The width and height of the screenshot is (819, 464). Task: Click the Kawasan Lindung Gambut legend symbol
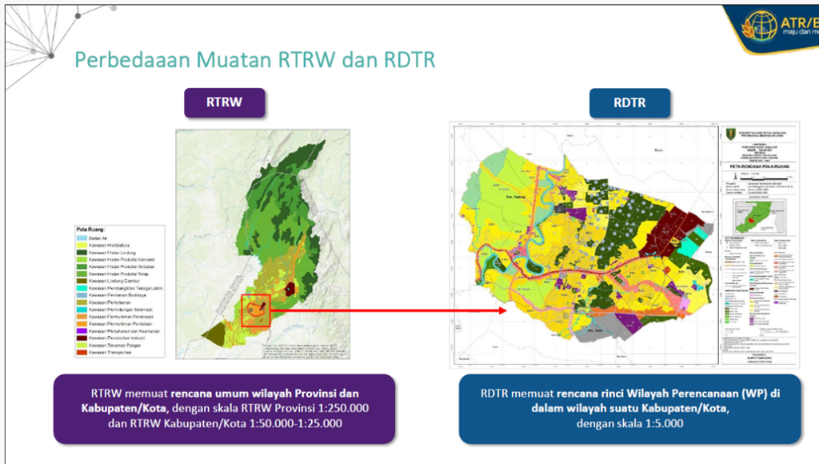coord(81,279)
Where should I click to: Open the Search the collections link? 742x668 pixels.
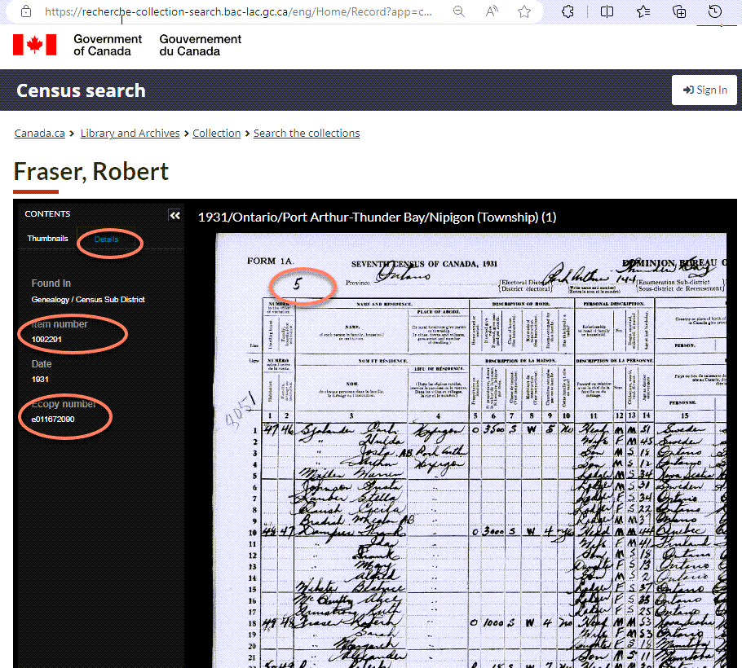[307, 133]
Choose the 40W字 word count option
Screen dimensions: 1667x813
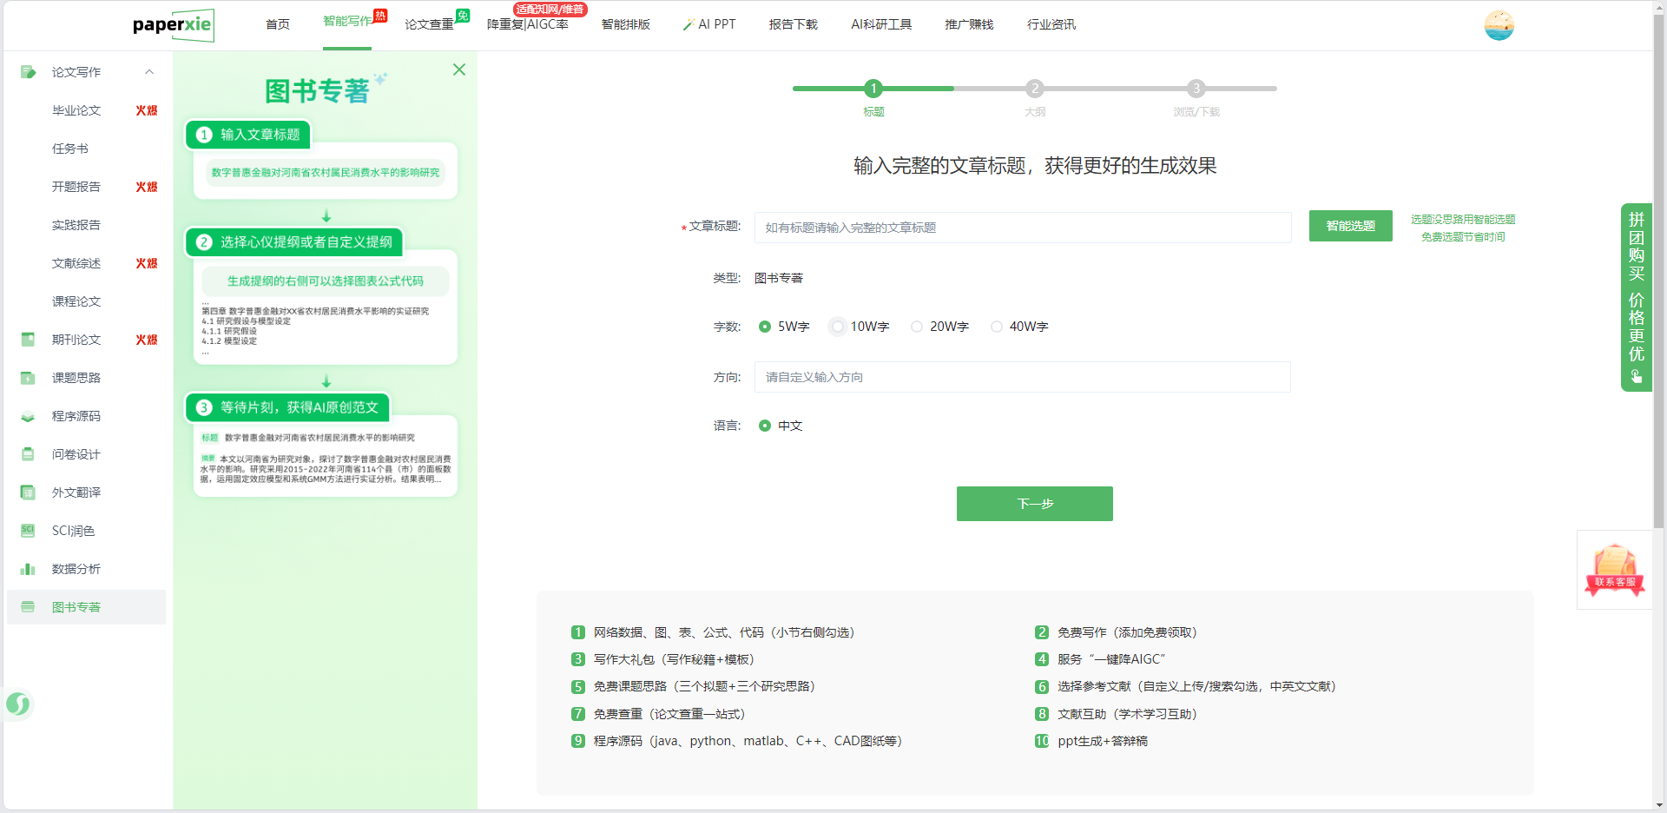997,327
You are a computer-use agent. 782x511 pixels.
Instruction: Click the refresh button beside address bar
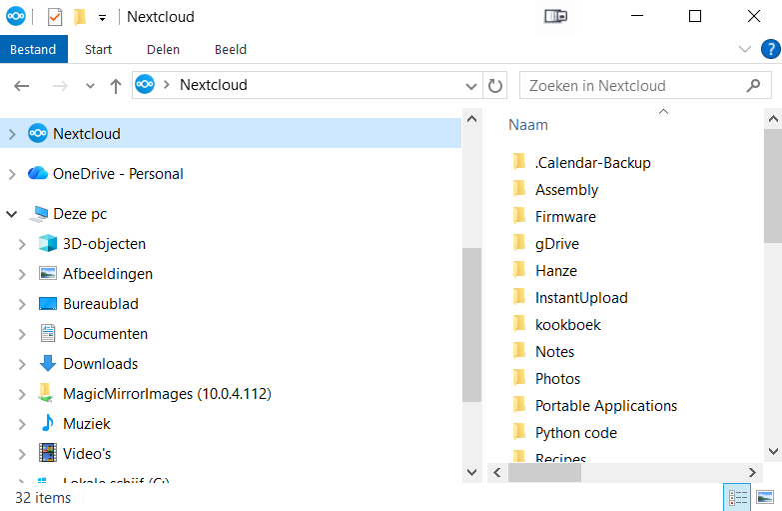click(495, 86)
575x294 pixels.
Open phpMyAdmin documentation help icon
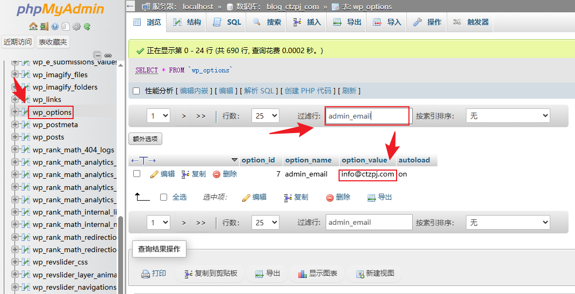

---

* **WHAT YOU SHOULD DO**
Please give back the material above exactly as written, pictures omitted.

* **WRITTEN RESPONSE**
The width and height of the screenshot is (819, 464). Task: Click the Kawasan Lindung Gambut legend symbol
coord(81,279)
Where should I click to: Open the Search the collections link? 742x668 pixels.
[307, 133]
Choose the 40W字 word count option
Screen dimensions: 1667x813
997,327
You are a computer-use agent. 782x511 pixels.
Instruction: Click the refresh button beside address bar
click(495, 86)
575x294 pixels.
Open phpMyAdmin documentation help icon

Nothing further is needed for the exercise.